Twas the night before the election, when on a dating website,

I asked a guy if he was nervous the vote wouldn’t turn out right.

“Yes,” he said, “I’m in quite a panic,”

And I smiled, thinking that we both shared this antic.

 I too was freaking out, worried that Romney might win,

Even though I’d been reassured by the liberal Klonopin.

Nate Silver, with his charts and polls, has repeatedly stated,

That though it’ll be close, the Democrats should be sated.

And remain in control of at least the White House,

Giving us liberals one less reason to grouse.
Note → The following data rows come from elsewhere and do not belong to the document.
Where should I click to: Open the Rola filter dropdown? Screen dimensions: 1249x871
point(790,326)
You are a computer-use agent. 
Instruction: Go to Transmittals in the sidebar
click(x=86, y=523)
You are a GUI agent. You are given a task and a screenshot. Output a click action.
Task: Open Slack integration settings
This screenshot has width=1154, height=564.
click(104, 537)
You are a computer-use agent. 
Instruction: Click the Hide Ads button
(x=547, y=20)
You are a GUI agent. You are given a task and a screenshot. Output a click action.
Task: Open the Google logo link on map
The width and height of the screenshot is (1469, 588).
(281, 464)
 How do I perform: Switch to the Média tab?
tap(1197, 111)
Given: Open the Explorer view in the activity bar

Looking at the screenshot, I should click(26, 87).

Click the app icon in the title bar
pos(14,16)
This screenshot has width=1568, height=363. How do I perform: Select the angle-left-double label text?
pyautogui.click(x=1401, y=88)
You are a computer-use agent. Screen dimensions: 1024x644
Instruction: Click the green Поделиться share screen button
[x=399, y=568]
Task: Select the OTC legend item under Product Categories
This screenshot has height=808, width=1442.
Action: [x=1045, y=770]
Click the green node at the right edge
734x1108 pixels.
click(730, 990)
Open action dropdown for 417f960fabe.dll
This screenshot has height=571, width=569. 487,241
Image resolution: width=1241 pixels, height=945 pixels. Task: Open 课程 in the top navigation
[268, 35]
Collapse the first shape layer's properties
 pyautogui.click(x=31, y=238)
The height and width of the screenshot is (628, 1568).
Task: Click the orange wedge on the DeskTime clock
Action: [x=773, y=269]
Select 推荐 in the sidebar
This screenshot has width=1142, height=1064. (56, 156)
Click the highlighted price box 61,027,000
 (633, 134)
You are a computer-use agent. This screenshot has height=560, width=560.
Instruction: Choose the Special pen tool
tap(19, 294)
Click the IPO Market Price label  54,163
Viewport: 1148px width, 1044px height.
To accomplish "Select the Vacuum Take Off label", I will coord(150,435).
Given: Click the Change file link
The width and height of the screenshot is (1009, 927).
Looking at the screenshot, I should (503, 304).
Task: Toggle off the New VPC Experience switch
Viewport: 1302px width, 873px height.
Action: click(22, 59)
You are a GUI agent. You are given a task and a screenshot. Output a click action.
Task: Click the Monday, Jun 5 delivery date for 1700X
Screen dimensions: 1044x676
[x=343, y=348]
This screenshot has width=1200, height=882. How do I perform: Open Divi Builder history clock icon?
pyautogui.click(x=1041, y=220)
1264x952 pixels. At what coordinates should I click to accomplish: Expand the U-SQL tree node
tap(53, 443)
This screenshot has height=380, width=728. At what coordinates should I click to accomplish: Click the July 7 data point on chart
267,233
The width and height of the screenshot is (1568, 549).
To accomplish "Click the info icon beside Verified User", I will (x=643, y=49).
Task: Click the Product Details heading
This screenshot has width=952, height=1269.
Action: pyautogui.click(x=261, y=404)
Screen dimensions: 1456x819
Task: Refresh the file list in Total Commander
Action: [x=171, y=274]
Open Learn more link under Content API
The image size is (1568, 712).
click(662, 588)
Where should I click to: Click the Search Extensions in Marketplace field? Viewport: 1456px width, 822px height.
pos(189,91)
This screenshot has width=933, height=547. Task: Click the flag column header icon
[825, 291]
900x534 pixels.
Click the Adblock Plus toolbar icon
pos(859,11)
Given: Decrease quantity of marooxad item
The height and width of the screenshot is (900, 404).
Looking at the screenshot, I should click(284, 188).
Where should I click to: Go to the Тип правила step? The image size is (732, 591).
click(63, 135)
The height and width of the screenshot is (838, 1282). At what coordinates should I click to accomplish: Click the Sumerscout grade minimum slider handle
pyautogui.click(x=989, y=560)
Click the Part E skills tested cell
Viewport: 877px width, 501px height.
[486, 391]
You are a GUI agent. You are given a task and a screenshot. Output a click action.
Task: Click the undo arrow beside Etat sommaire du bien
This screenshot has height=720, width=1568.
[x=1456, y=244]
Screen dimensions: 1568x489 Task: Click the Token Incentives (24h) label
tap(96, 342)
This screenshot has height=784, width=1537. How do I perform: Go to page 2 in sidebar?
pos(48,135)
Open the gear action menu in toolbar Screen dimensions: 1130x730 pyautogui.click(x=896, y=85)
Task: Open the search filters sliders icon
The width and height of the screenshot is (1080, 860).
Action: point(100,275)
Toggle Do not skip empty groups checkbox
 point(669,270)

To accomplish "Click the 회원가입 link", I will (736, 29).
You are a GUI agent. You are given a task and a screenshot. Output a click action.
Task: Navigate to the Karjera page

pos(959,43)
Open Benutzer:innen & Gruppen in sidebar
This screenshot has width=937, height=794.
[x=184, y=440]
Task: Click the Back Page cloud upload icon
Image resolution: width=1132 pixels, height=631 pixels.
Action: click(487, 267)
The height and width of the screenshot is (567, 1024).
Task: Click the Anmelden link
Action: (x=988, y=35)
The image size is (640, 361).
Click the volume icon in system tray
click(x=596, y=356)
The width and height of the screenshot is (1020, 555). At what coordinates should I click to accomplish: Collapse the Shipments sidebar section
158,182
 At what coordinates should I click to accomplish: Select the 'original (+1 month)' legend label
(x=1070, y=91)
But after a long pause my suitor did relate,

“I don’t think we’re voting  for the same candidate.”

Stunned, I combed through his OkCupid answers til I found

The evidence of his political views that confounded.

He was a centrist, fiscally conservative and a libertarian,

Which were all bigger turn offs than if he were vegetarian.

But how could this be, I wondered,

For at 92 percent our match rate numbered.

However these other similarities will not outweigh,

A vote cast against my friends who are gay.

It doesn’t matter that he’s handsome and buff,

Cause so is Paul Ryan, who probably doesn’t dive for muff.

OkCupid, when I say my politics really matter to me,

Don’t send me men with whom I violently disagree.

If he happens to idolize Ayn Rand,

I don’t care if he also plays in a band.

I don’t care if he watches Arrested Development and 30 Rock,

If his views on the poor and women are a huge crock.

So even though we might’ve had a nice dinner,

I’d rather a date on January 20th with Obama as the winner.